However, as developers and community of node runners, we also do not really get to decide what people use the chain for, beyond agreeing on consensus rules(*).

This is another point of disagreement. The noderunners *absolutely must* enforce bitcoin’s usage as a payment network and reject attempts to use bitcoin as data storage since, as I already mentioned, demand for perpetual, highly-replicated storage is infinite, and therefore there is no way the consensus rules *themselves* can prevent data use cases from drowning out payment use cases. Even with a fork to disallow almost all script types, there would still be people making crazy schemes on top of fake pubkeys or whatever in order to facilitate their token Ponzis. Ponzi participants are not particularly sensitive to fees, if the promise of getting rich quick is compelling enough.

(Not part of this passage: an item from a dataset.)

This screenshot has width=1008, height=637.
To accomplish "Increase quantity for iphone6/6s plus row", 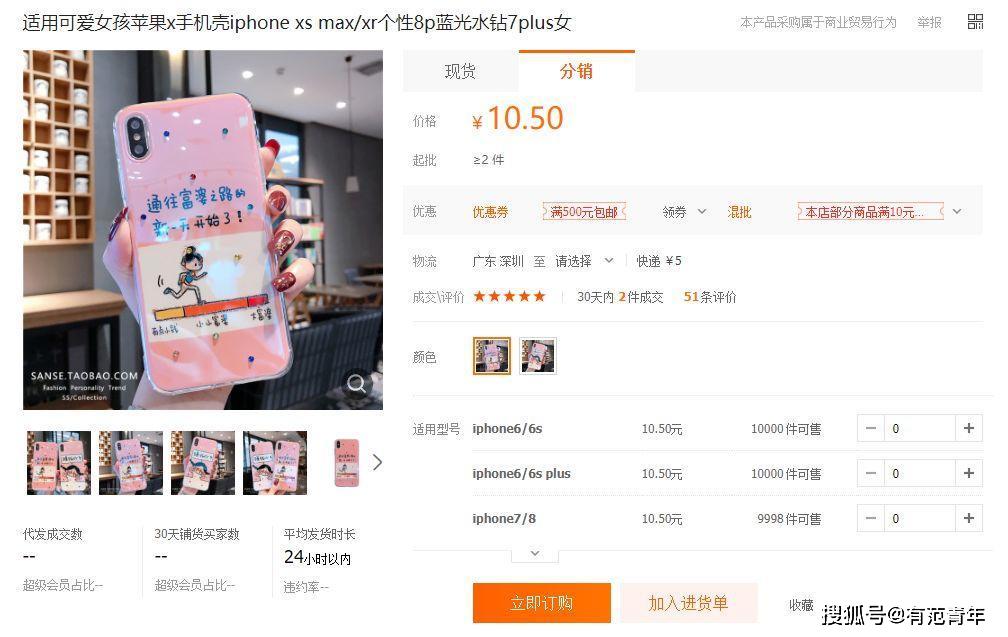I will (x=969, y=473).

Put more simply: bitcoin’s identity as money cannot be enforced at the consensus layer. Therefore, the only way to ensure that bitcoin stays money is if we enforce its usage as money at the social/mempool layer. The only reason bitcoin has stayed money thus far is because of its protective “bitcoin maximalist” culture, which ensures that its #1 priority is always to be the best money, and that other use cases are severely discouraged.

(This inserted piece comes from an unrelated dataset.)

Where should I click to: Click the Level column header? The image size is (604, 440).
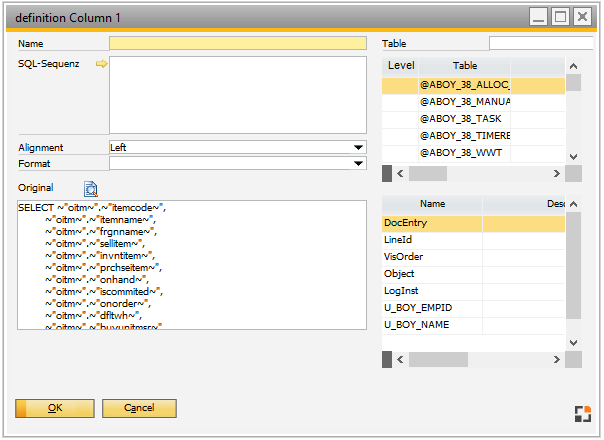401,65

In the absence of strong mempool filtering (and possibly other social-layer mechanisms), I don’t see a way for data use cases *not* to gain such a dominant role that bitcoin ceases to be money entirely. It just seems inevitable to me.

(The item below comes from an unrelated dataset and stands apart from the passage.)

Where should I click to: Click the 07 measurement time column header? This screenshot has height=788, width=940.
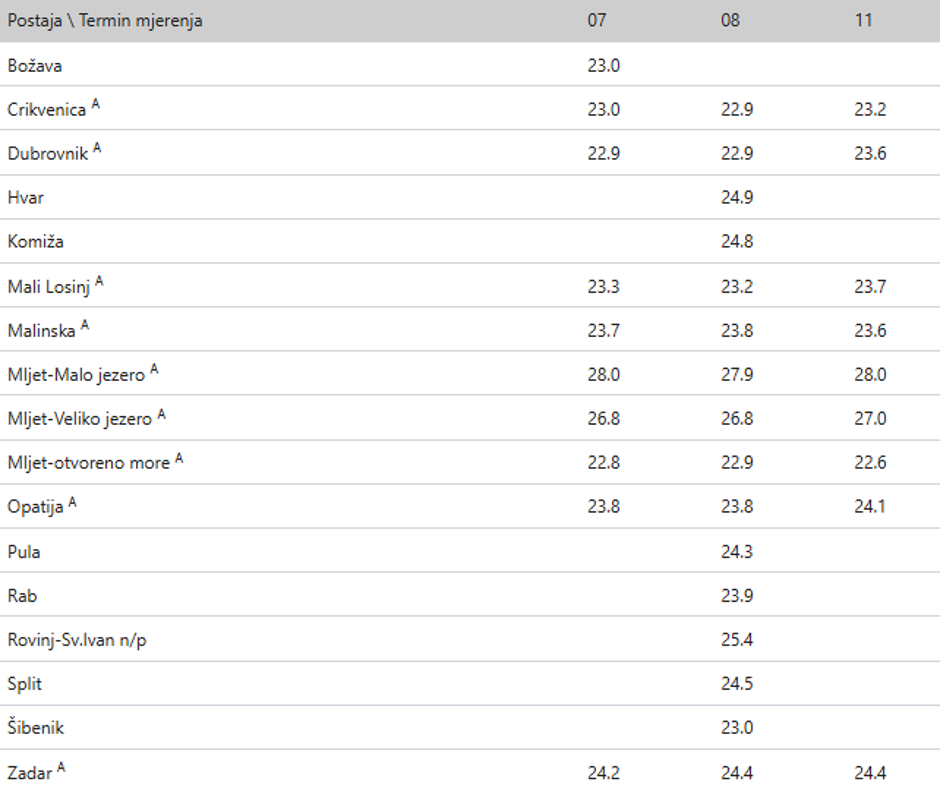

The reason filters are effective at deterring unwanted data use cases is that the filter serves as a warning that is backed up by the noderunner community’s will. The warning says: “we don’t like transactions that store more than 80 bytes of arbitrary data, so if users attempt to work around this, we will take action to mitigate such usage. If our mitigations don’t work, we will continue escalating until the spammers leave.” This is exactly what we did in 2014[2], and is exactly what will work today.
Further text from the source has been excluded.